SELECT P.*, COUNT(*) AS ct
   FROM people P
   JOIN (SELECT City, MIN(Birthyear) AS Birthyear
              FROM people 
              GROUP by City) P2 USING(Birthyear, City)
   GROUP BY P.City
   ORDER BY P.Birthyear ASC 
   LIMIT 10;

ORIGINAL POST

原帖

hi, i've tried to use your updated query but i was getting wrong results until i've added extra condition to join (also extra column into join select). transfered to your query, i'am using this:

嗨,我已经尝试使用您更新的查询,但我得到了错误的结果,直到我添加了额外的条件来加入(也在加入选择中添加了额外的列)。
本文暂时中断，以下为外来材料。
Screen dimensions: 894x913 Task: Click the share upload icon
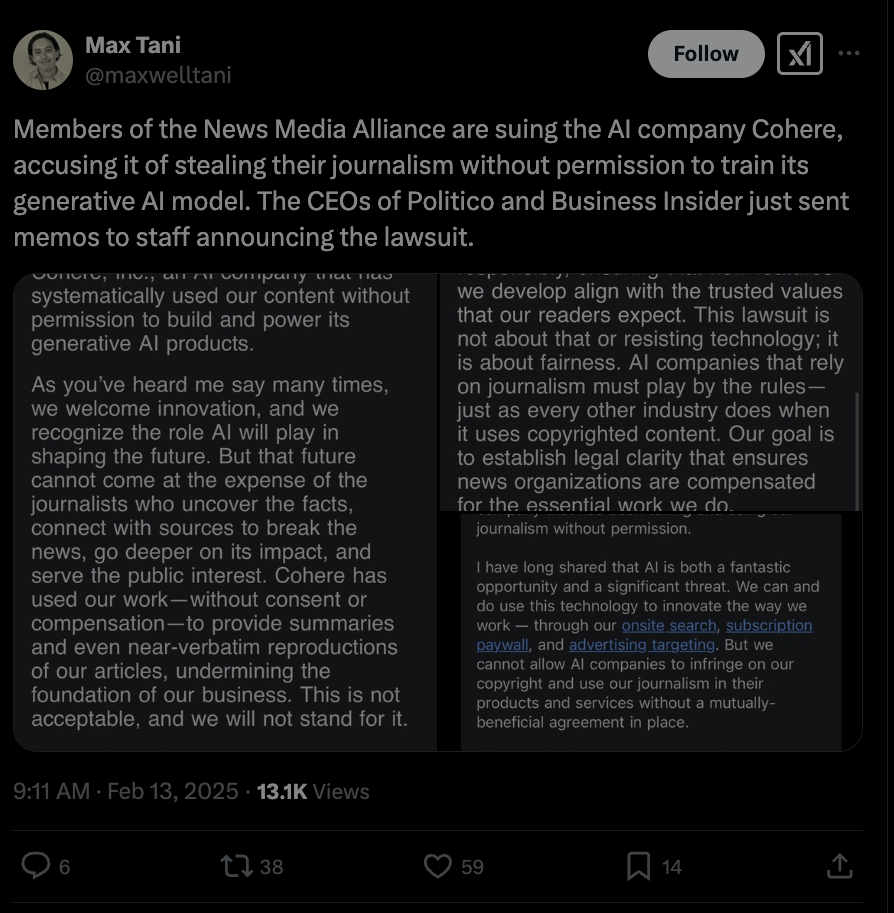tap(840, 866)
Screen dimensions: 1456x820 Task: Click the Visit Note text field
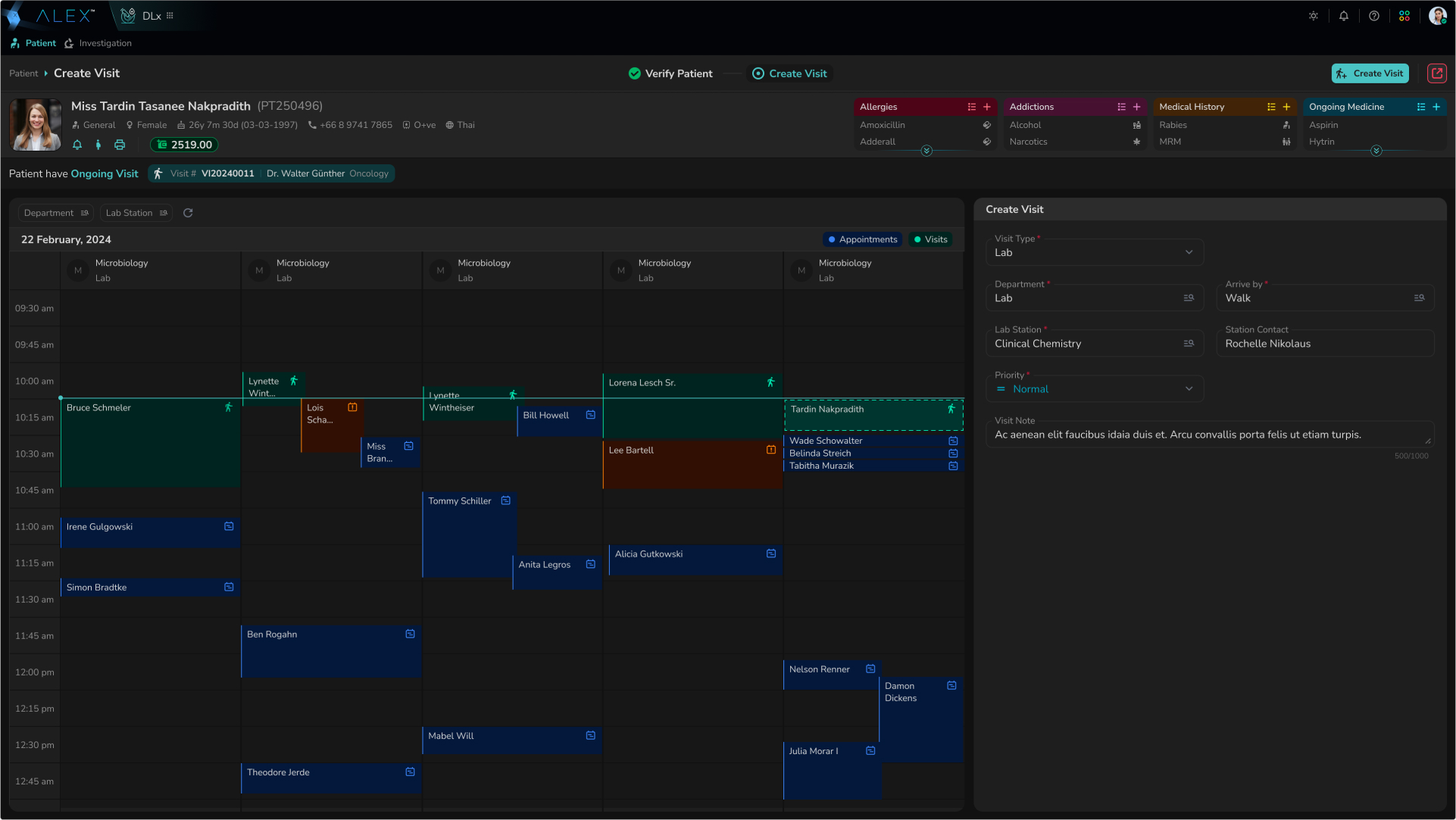pyautogui.click(x=1210, y=435)
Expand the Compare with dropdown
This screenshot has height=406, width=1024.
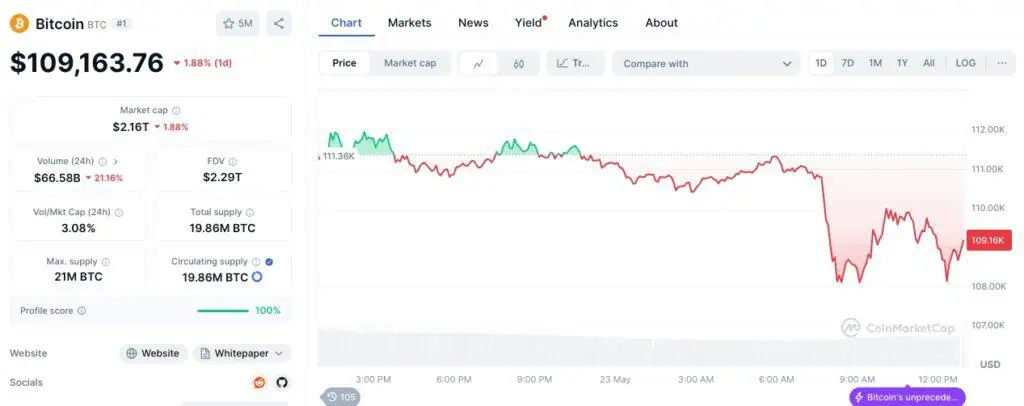pos(707,63)
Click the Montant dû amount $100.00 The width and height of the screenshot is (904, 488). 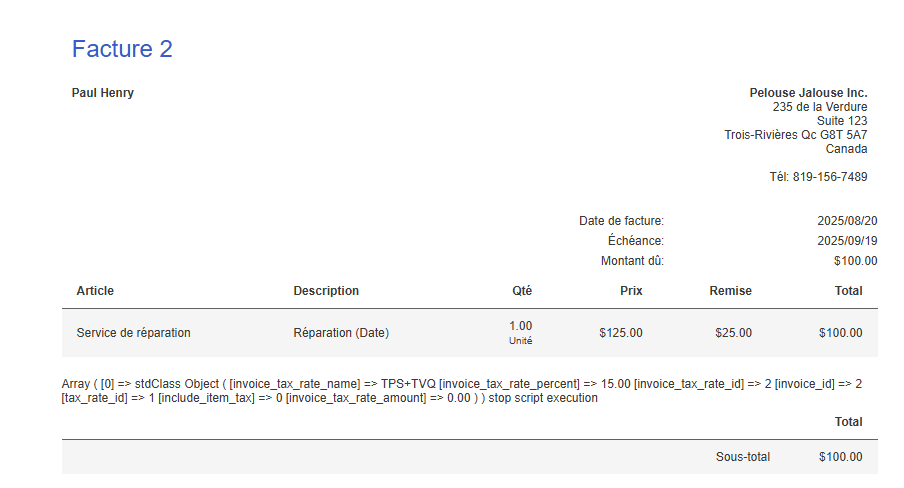tap(856, 261)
转移到您的查询,我正在使用这个:

SELECT P.*, COUNT(*) AS ct
   FROM people P
   JOIN (SELECT City, MIN(Birthyear) AS Birthyear
              FROM people 
              GROUP by City) P2 ON P2.Birthyear = P.Birthyear AND P2.City = P.City
   GROUP BY P.City
   ORDER BY P.Birthyear ASC 
   LIMIT 10;

in theory you should not need last GROUP BY P.City, but i've left it there for now, just in case. will probably remove it later.

理论上你不应该需要最后一个 GROUP BY P.City,但我暂时把它留在那里,以防万一。稍后可能会删除它。